> **Directive**
From the start of the records through the line that contains "Action: 38,167", change "Rotate tool" to "Crop tool" and leave everything else as it is. Leave the pictures out of your answer.

> **Element and text position data**
begin
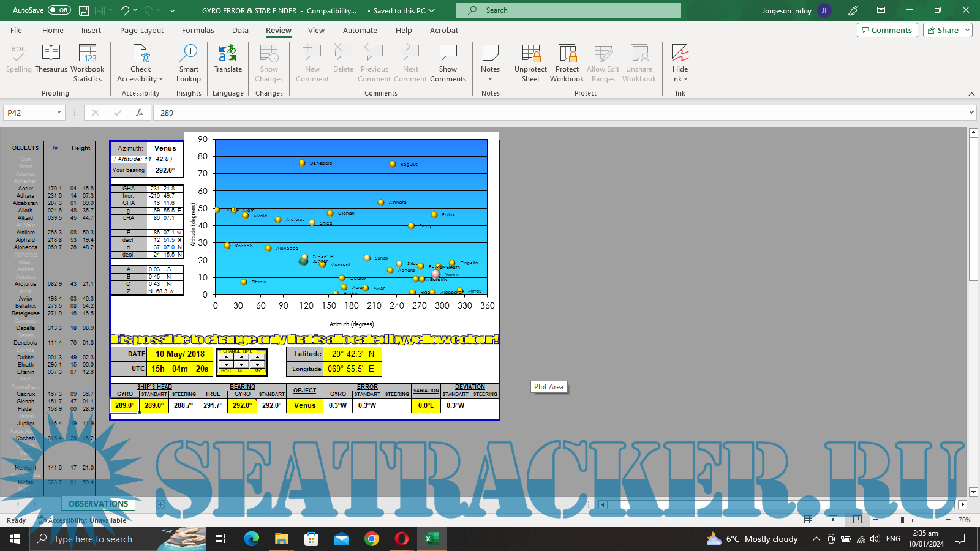Toggle the AutoSave switch
Image resolution: width=980 pixels, height=551 pixels.
(x=59, y=10)
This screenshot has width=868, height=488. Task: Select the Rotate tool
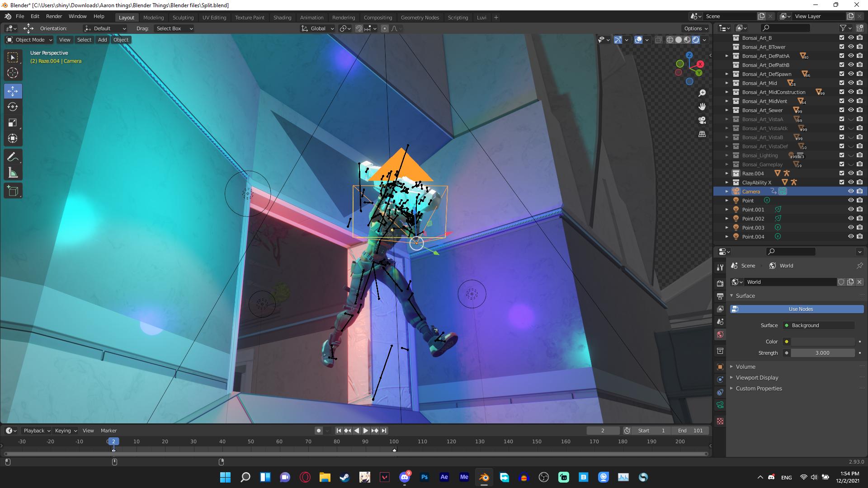pyautogui.click(x=13, y=107)
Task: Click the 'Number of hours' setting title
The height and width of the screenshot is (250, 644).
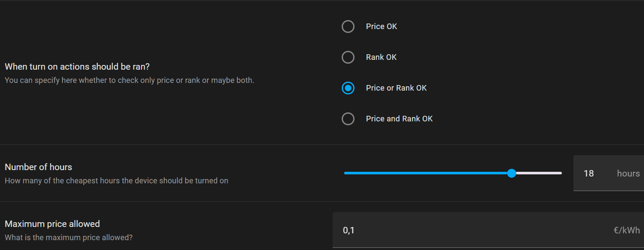Action: 38,167
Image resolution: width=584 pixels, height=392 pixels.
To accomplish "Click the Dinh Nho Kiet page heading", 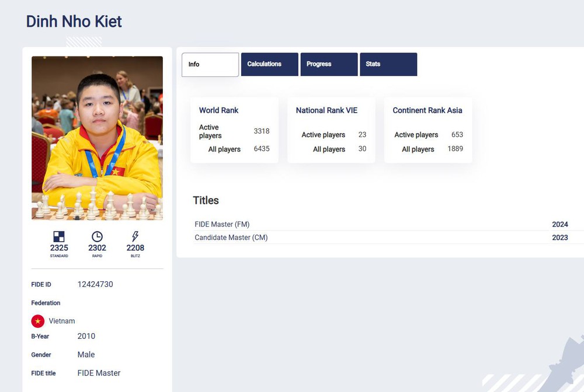I will pos(74,22).
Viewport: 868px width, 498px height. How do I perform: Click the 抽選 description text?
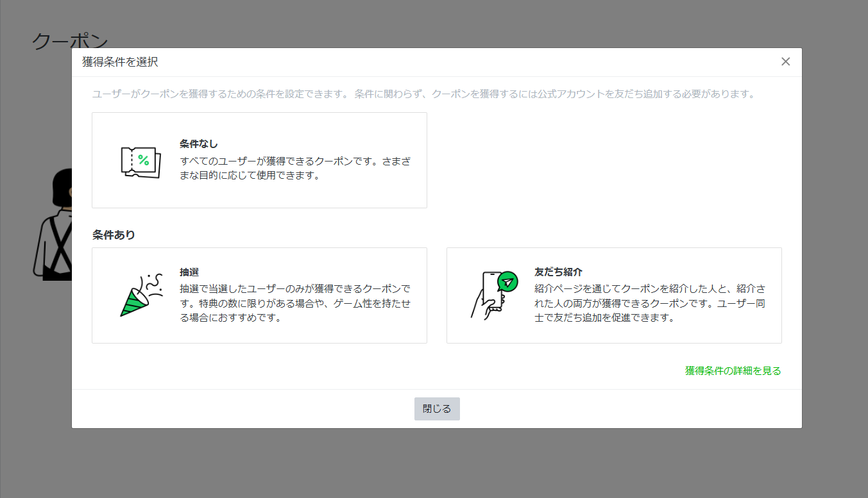point(295,303)
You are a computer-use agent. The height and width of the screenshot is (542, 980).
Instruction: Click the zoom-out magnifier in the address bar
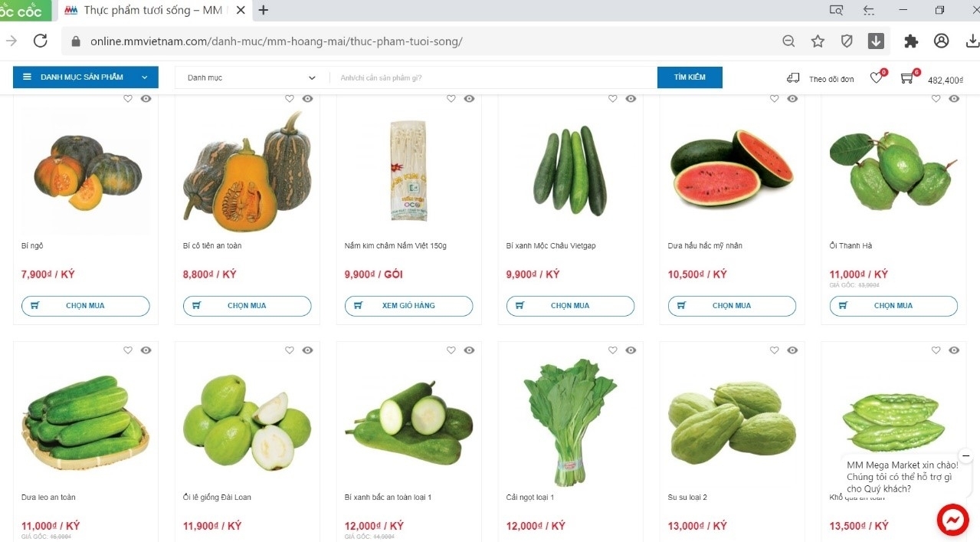[788, 41]
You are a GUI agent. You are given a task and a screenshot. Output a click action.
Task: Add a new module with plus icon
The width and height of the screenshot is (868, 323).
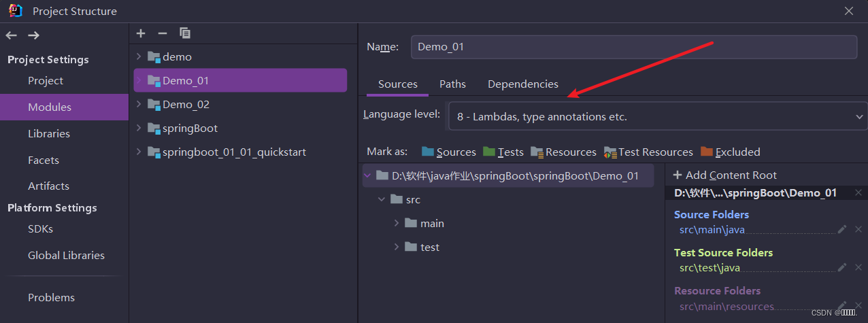pyautogui.click(x=141, y=33)
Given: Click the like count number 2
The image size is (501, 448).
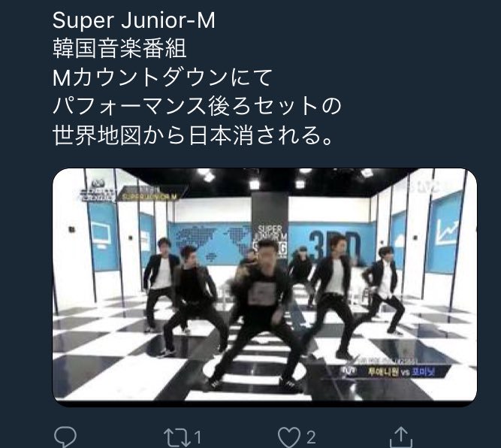Looking at the screenshot, I should point(310,436).
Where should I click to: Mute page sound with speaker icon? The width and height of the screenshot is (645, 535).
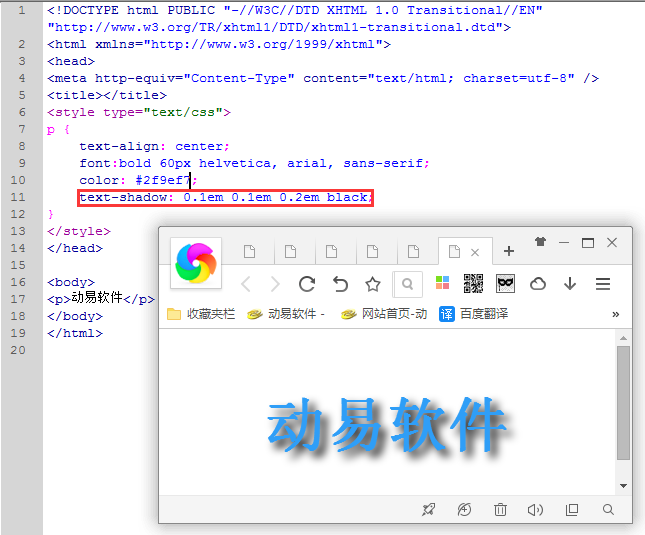535,510
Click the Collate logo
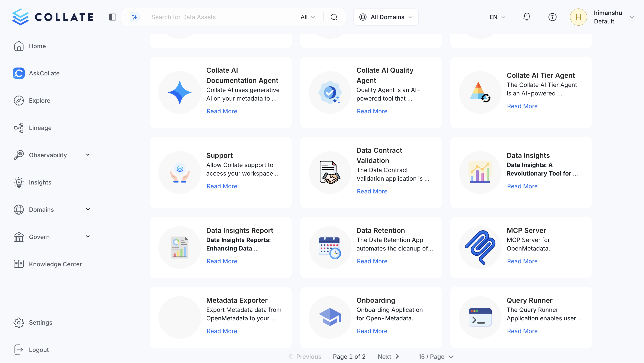 pyautogui.click(x=53, y=17)
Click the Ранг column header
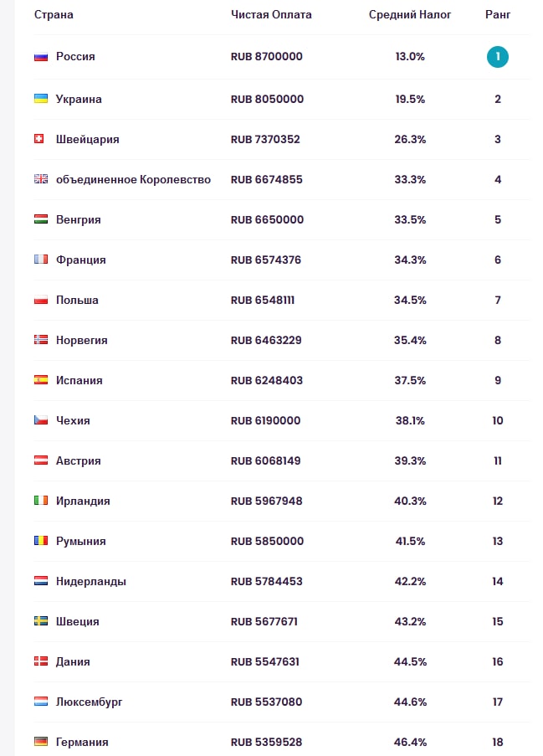 498,15
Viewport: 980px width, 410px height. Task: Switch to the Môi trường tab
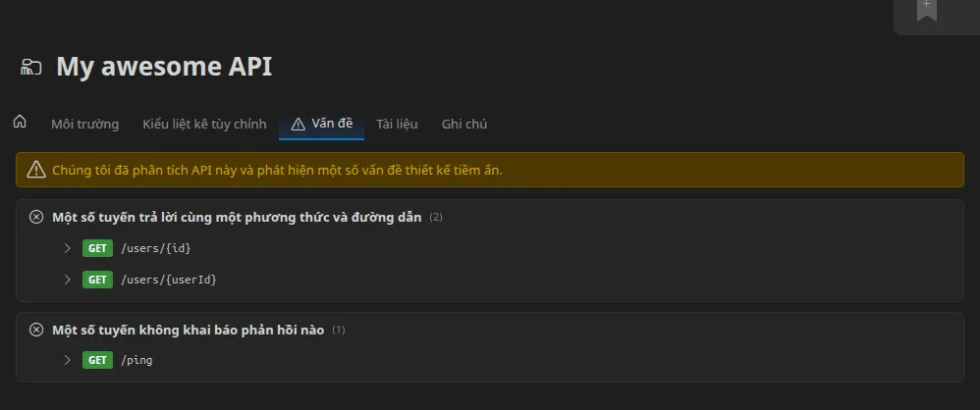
end
> **The completed task**
Toggle the AutoSave switch
Image resolution: width=980 pixels, height=551 pixels.
(x=59, y=10)
This screenshot has width=868, height=488. Task: Select the Crop tool
pyautogui.click(x=13, y=107)
Task: Click the 'Number of hours' setting title
The height and width of the screenshot is (250, 644).
Action: 38,167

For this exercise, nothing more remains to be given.